▶ _REQUIREMENTS_:
Could you update the data starting at the line containing "Task: Collapse the 入站规则 actions panel chevron" and ending at the end of the data, swapping "screenshot" for "image" and keeping everything else unchanged? Leave the pictures out of your answer.

>> START RECORD EXTRACTS

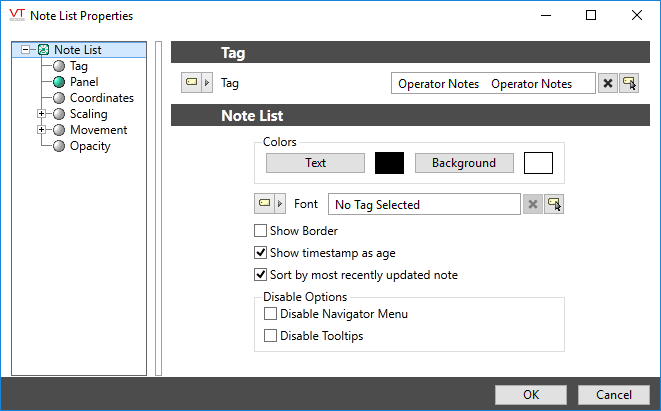
Task: Expand the Scaling tree node
Action: tap(41, 114)
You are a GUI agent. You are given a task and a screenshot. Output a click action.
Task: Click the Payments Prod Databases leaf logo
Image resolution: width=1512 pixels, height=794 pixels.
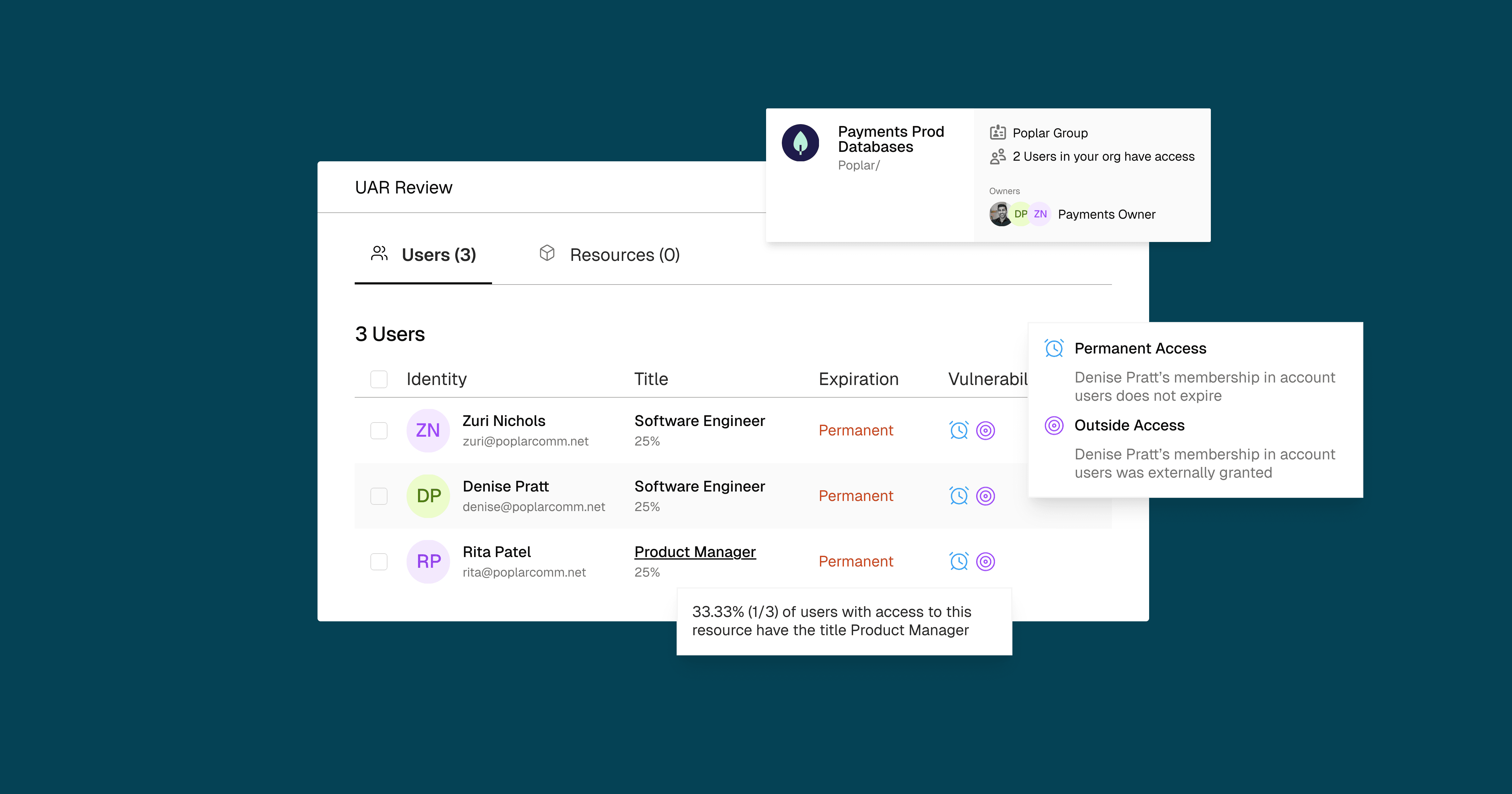pos(800,143)
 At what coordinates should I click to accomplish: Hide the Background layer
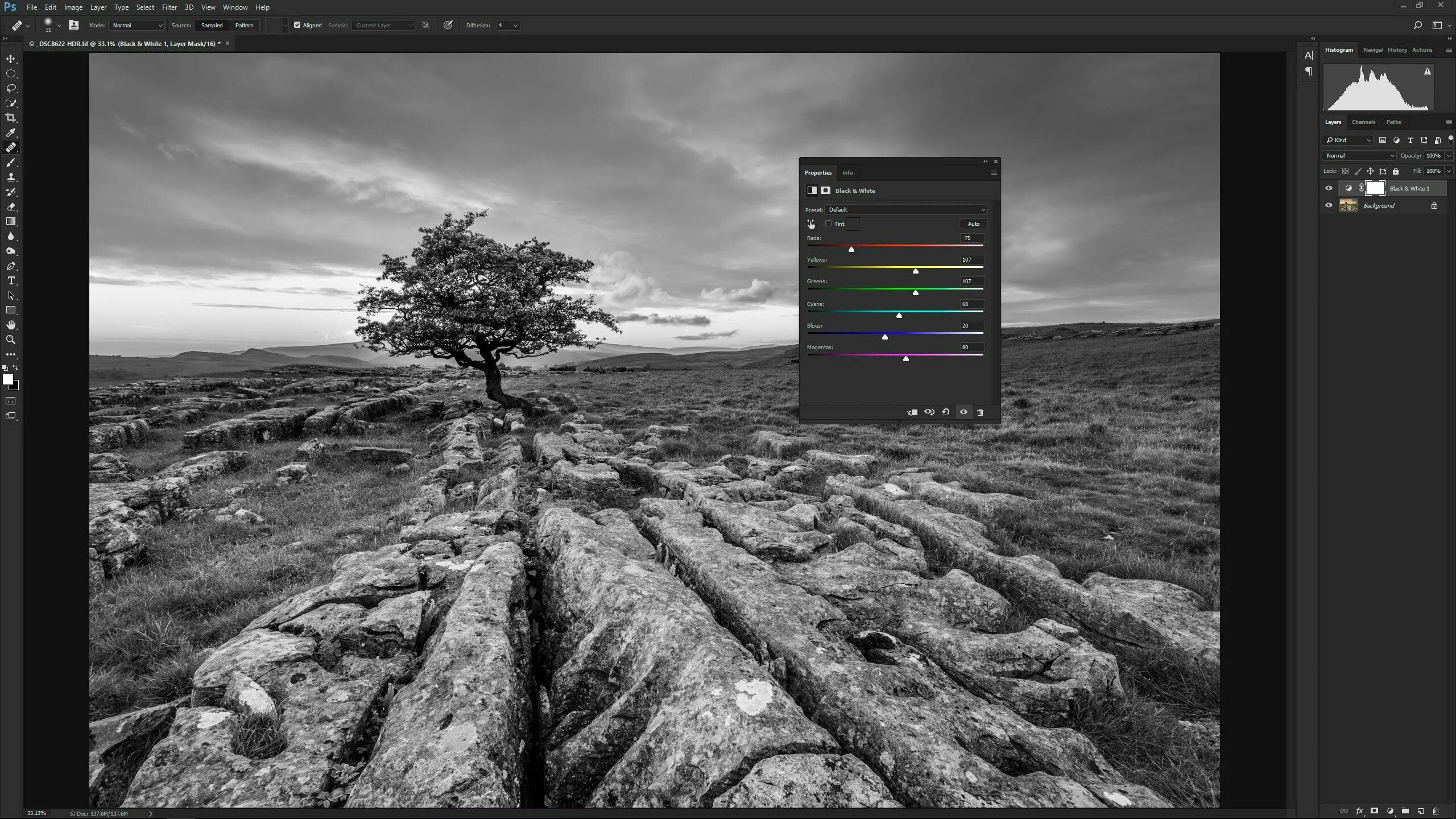pyautogui.click(x=1329, y=205)
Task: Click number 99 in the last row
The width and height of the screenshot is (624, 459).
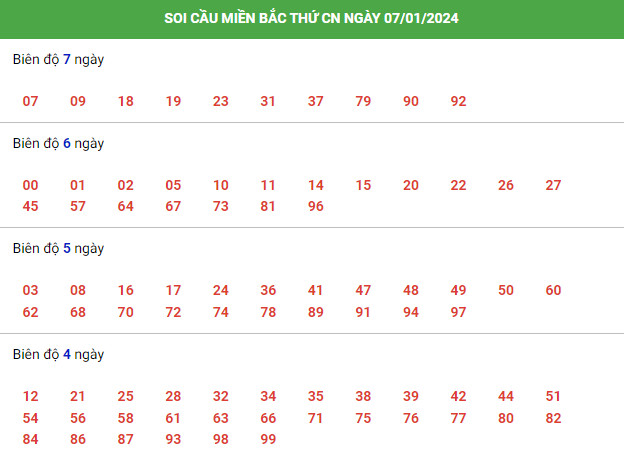Action: pyautogui.click(x=268, y=439)
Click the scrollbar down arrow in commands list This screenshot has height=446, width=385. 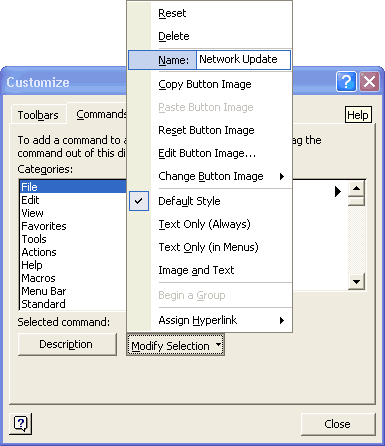356,282
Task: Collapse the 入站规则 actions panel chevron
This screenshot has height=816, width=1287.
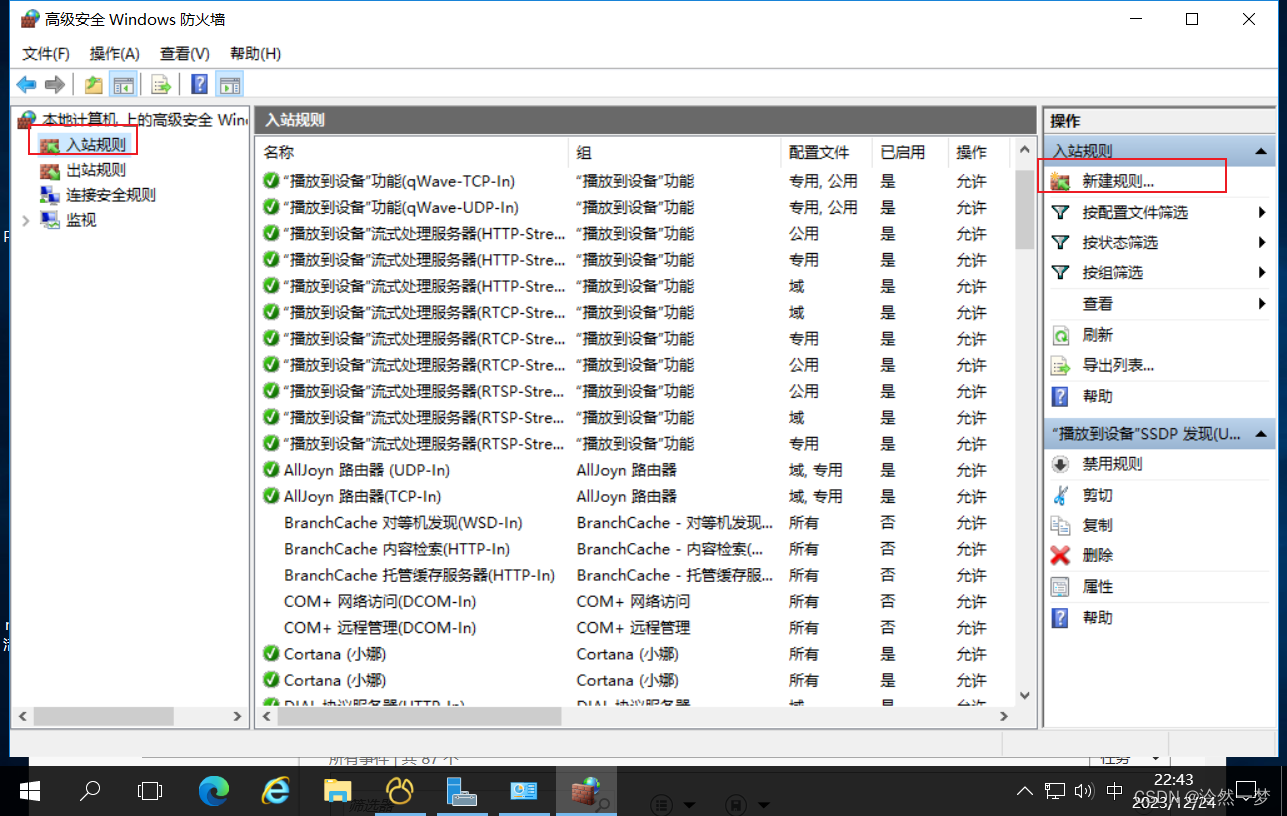Action: 1259,150
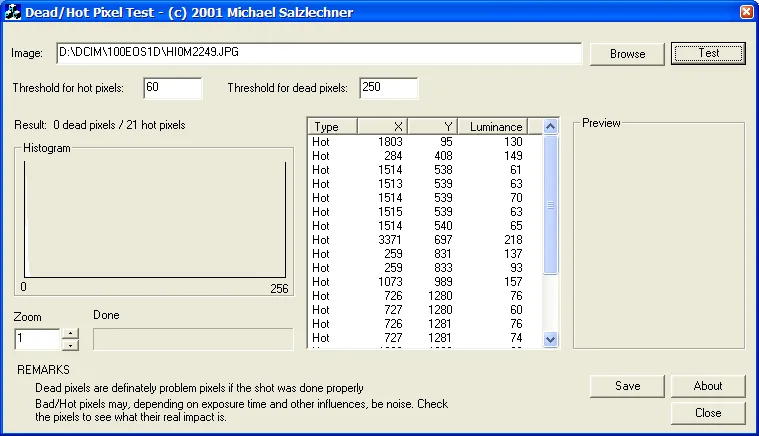Run the Test button

708,53
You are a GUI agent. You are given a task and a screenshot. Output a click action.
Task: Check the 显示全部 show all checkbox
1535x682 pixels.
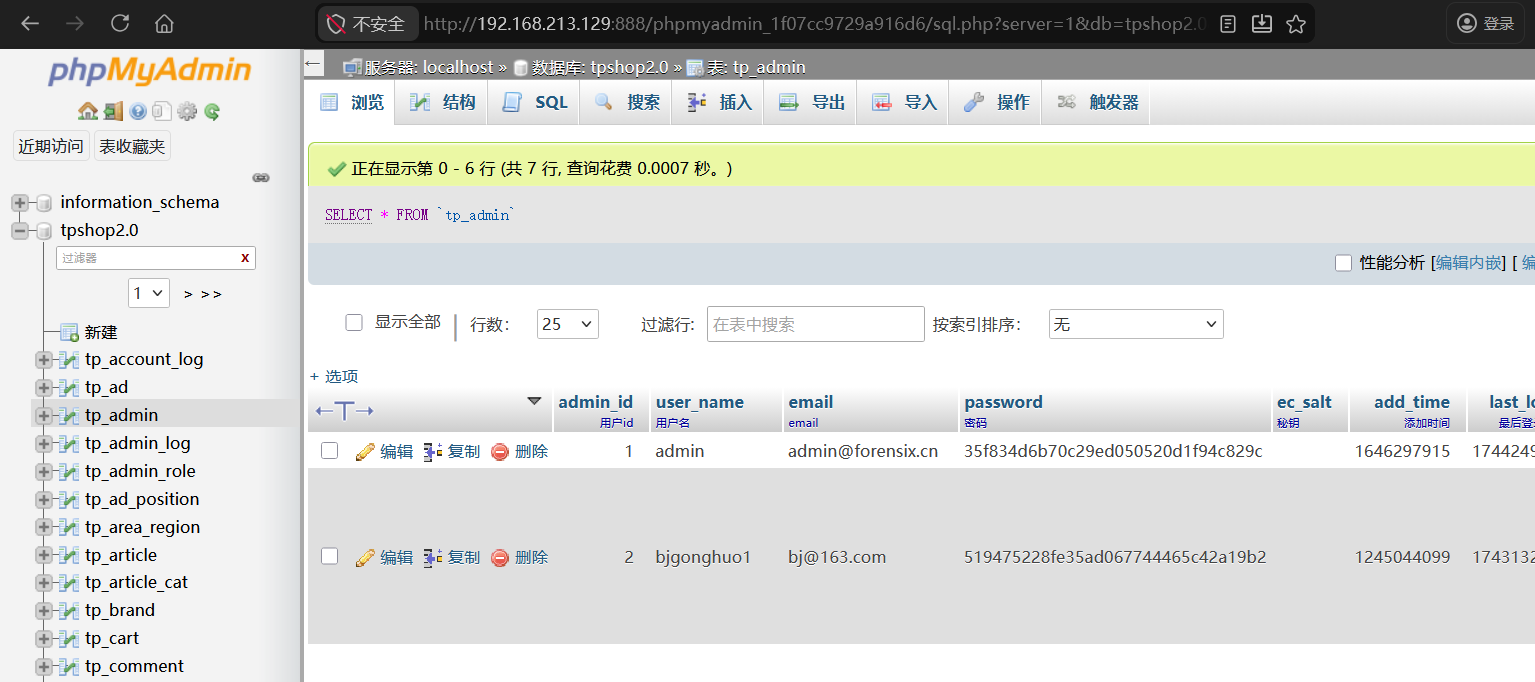[x=354, y=323]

>> END RECORD EXTRACTS

▶ _ANSWER BELOW_:
Task: Collapse the 入站规则 actions panel chevron
This image has height=816, width=1287.
Action: 1259,150
Run the Test button

708,53
You are a GUI agent. You are given a task and a image. Output a click action.
Task: Check the 显示全部 show all checkbox
1535x682 pixels.
[x=354, y=323]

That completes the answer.